Question

A plano-convex lens of refractive index $1.5$ and radius of curvature $30 \,cm $ is silvered at the curved surface. Now, this lens has been used to form the image of an object. At what distance from this lens, an object be placed in order to have a real image of the size of the object?

• A. 20 cm
• B. 30 cm
• C. 60 cm
• D. 80 cm

Answer 1

The Correct Option is A

A plano-convex lens behaves as a concave mirror if its one surface (curved) is silvered.

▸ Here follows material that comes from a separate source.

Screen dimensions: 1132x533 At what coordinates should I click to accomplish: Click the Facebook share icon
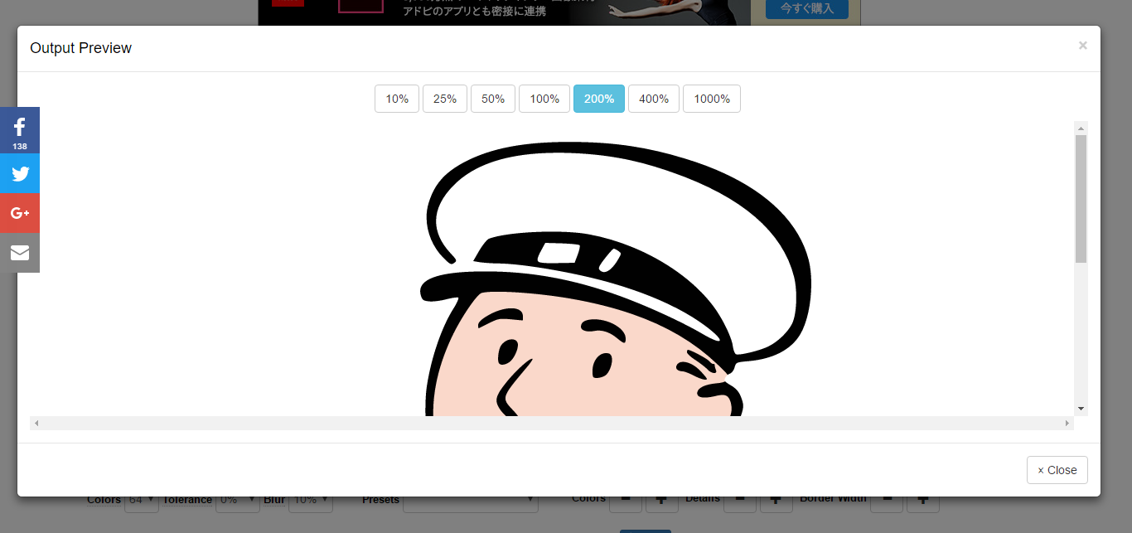click(x=20, y=130)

The rays refracted from plane surface are reflected from curved surface and again refract from plane surface.
Therefore, in this lens two refractions and one reflection occur.
Let the focal length of silvered lens is $F$.
$\frac{1}{F}=\frac{1}{f}+\frac{1}{f}+\frac{1}{f_{m}}$
$=\frac{2}{f}+\frac{1}{f_{m}}$
where $f=$ focal length of lens before silvering
$f_{m}=$ focal length of spherical mirror
$\therefore \frac{1}{F}=\frac{2}{f}+\frac{2}{R}\,\,\,...(i)$
$\left(\because R=2 f_{m}\right)$
Now, $\frac{1}{f}=(\mu-1)\left(\frac{1}{R_{1}}-\frac{1}{R_{2}}\right)\,\,\,...(ii)$
Here, $R_{1}=\infty, R_{2}=30\, cm$
$\therefore \frac{1}{f}=(1.5-1)\left(\frac{1}{\infty}-\frac{1}{30}\right)$
$\Rightarrow \frac{1}{f}=-\frac{0.5}{30}=-\frac{1}{60}$
$\Rightarrow f=-60\, cm$
Hence, from E (i) $\frac{1}{F}=\frac{2}{60}+\frac{2}{30}=\frac{6}{60}$
$F=10 \,cm$
Again given that,
size of object $=$ size of image
$\Rightarrow O=I$
$\therefore m=-\frac{v}{u}=\frac{I}{O}$
$\Rightarrow \frac{v}{u}=-1$
$\Rightarrow v=-u$
Thus, from lens formula
$\frac{1}{F}=\frac{1}{v}-\frac{1}{u}$
$\Rightarrow \frac{1}{10}=\frac{1}{-u}-\frac{1}{u}$
$\Rightarrow \frac{1}{10}=-\frac{2}{u}$
$\therefore u=-20 \,cm$
Hence, to get a real image, object must be placed at a distance $20\,cm$ on the left side of lens.